Balsam Range have a lot to brag about. In just over a decade, they’ve managed to accumulate a stellar reputation as one of bluegrass’ best hopes, notching up two IBMA Awards in a single year, one for Entertainer of the Year and the other for Vocal Group of the Year, both of which were bestowed in 2014. The band, made up of Buddy Melton on fiddle and lead vocals, Darren Nicholson on mandolin and vocals; Tim Surrett on standup bass and vocals, Caleb Smith, and banjo player Dr. Marc Pruett, are all accredited bluegrass veterans, each with accomplishments accrued in his own right. Nevertheless, it’s their combined efforts that have reaped them their rewards, with six albums that rank them with the best in the biz.
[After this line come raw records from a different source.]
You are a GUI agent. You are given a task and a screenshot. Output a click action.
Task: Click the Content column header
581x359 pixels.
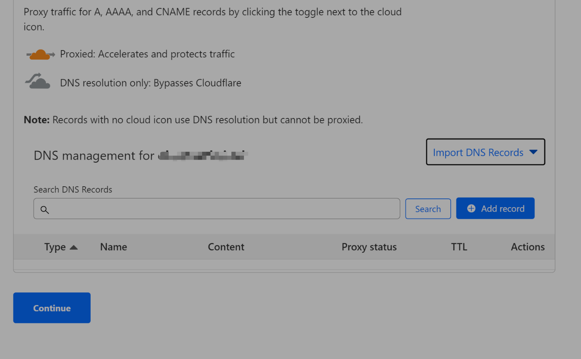click(226, 247)
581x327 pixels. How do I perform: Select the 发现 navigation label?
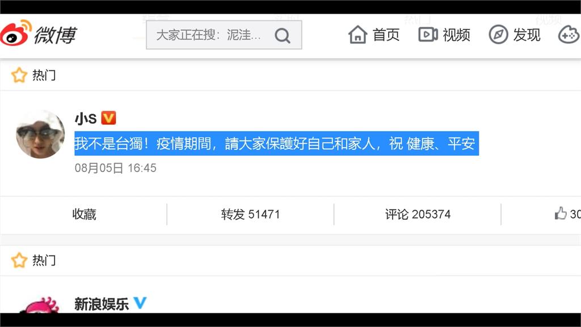(x=527, y=35)
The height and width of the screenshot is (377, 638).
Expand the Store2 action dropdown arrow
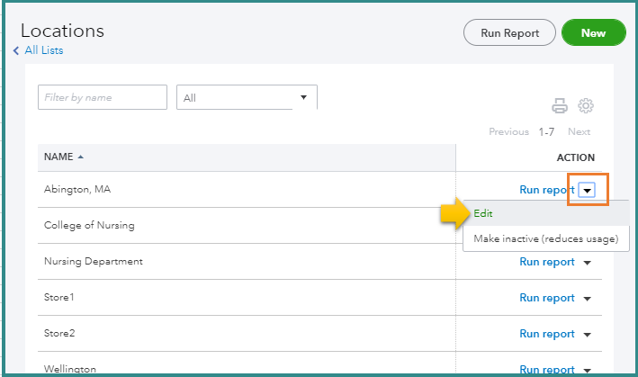pyautogui.click(x=588, y=335)
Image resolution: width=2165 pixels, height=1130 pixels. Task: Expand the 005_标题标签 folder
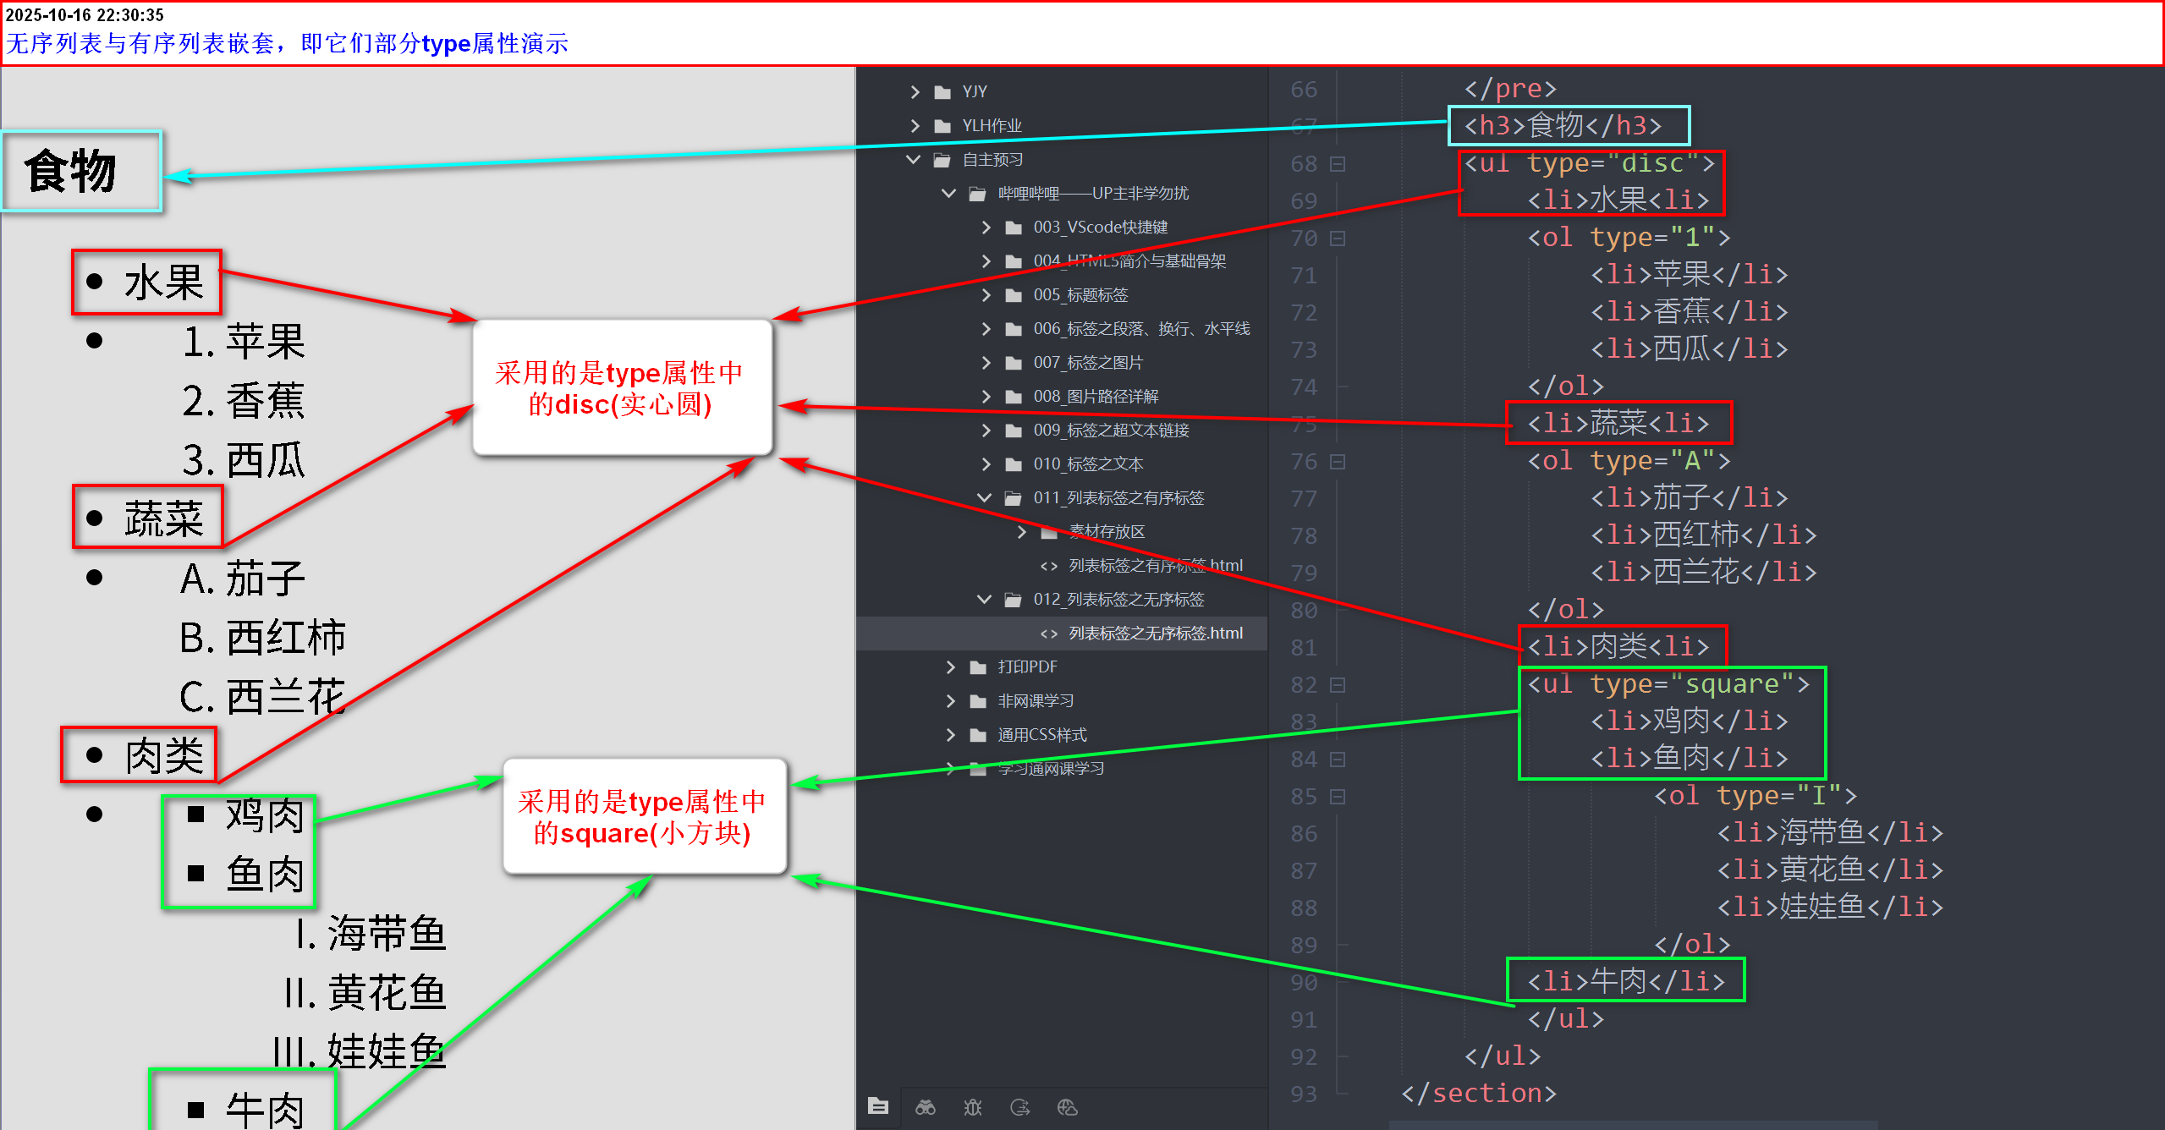click(986, 295)
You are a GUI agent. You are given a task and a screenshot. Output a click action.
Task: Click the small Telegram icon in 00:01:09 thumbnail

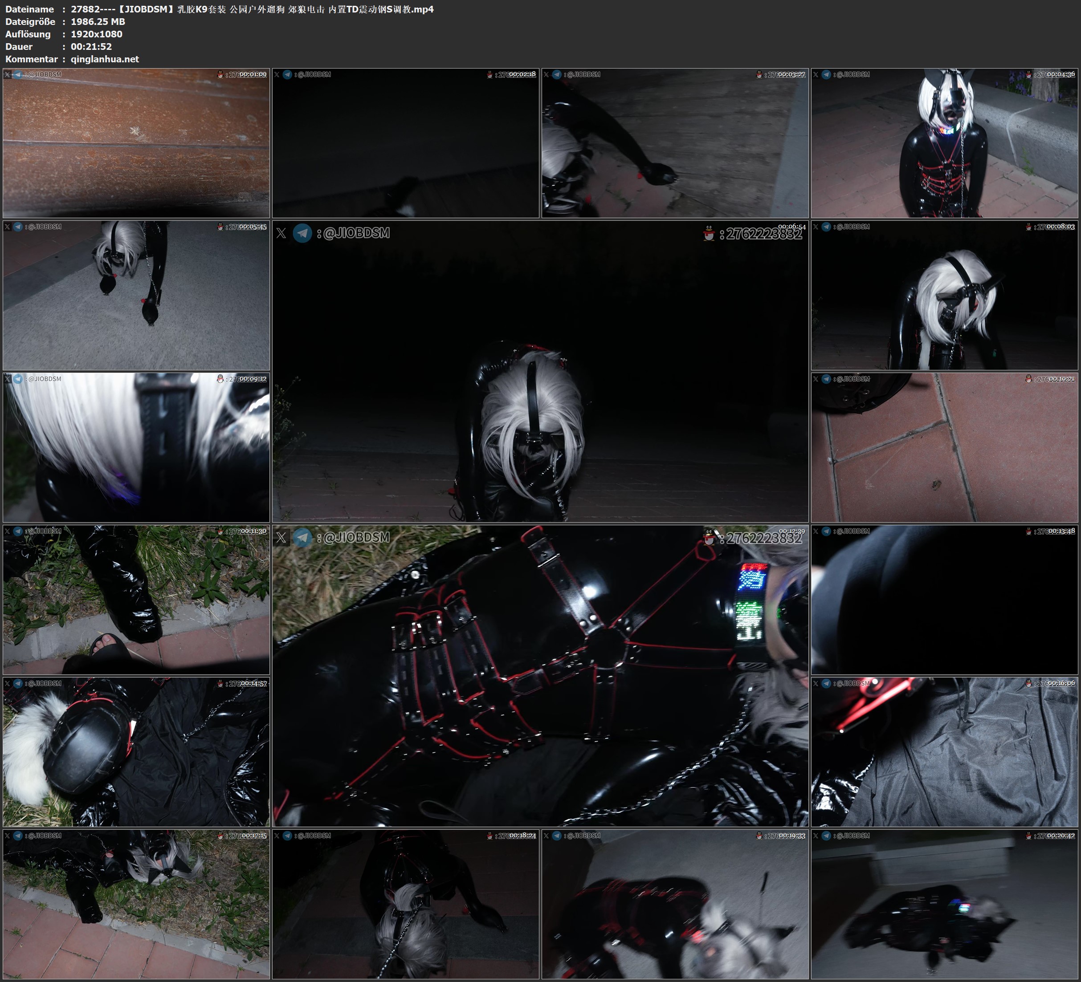click(18, 75)
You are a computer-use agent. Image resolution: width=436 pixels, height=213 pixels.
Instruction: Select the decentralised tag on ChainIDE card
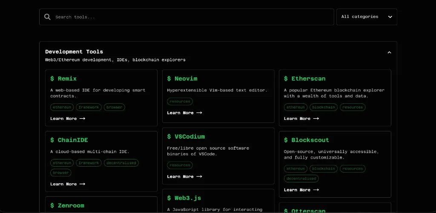tap(121, 163)
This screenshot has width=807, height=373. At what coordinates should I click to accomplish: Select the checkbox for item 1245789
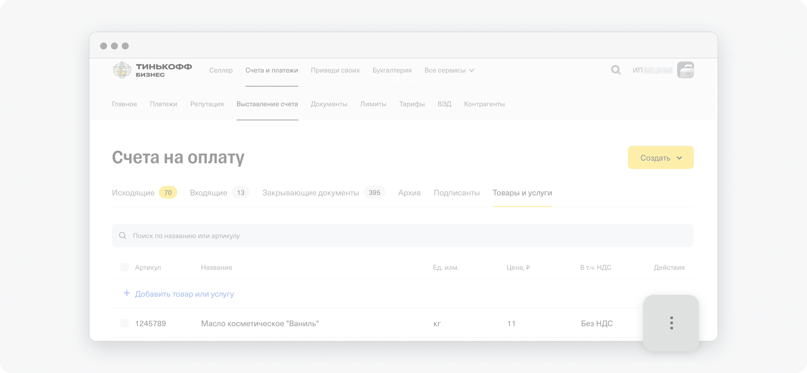pos(124,323)
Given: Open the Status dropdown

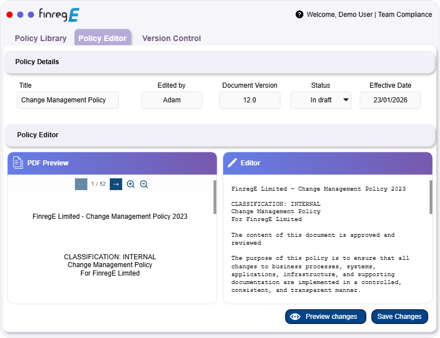Looking at the screenshot, I should (x=321, y=100).
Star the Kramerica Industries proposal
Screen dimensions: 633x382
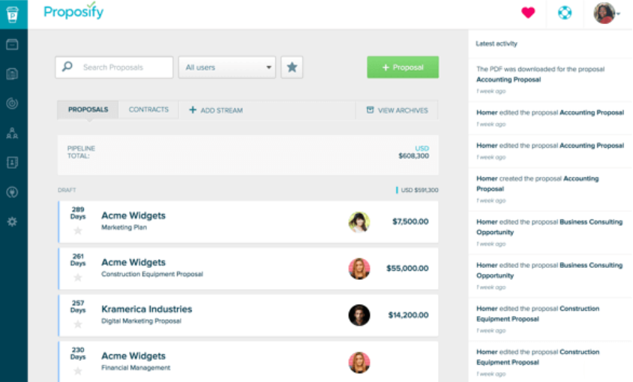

Consequently, if the band wants to rest on their considerable laurels by replaying their greatest hits with the Atlanta Pops Orchestra Ensemble in tow, few fans would argue that they’ve earned the right to do so. That said, Mountain Overture equates to the Balsams’ best of, given the fact that the symphony and its strings are far from intrusive, and on some songs, hardly noticeable at all. That’s fine of course; these songs stand on their own and any opportunity for a reboot is one worth revisiting. Like Town Mountain, Flatt Lonesome and others of their ilk, their brand of bluegrass is decidedly pop-centric, and while their instrumental acumen is first rate, their accessibility factor is also of prime importance.
On those songs where the orchestra is given more of a voice — on Eldorado Blue, Matthew, I Hear the Mountains, and Any Old Road (Will Take You There) in particular — the results are immediately endearing. The band’s penchant for affecting narrative ballads (Jack Diamond, From a Georgia Battlefield, et. al.) is mined to full effect, and applied in tandem with the band’s own instrumental arsenal. With material that’s driven by strong stories to begin with, the heightened drama instilled by strings would seem an apt combination to begin with.
That said, newcomers ought to appreciate the opportunity for any introduction, regardless of how the arrangements are construed. Balsam Range is a band that adheres to all the precepts of grassicana while continually making melody their first priority. Consequently, their music transcends any single genre and rolls nicely into an overall easy listening motif.
Mountain Overture may be a title that overstated the case somewhat, as far as the full effect of its orchestral embellishment, but it ranks as a mighty impressive set of songs regardless.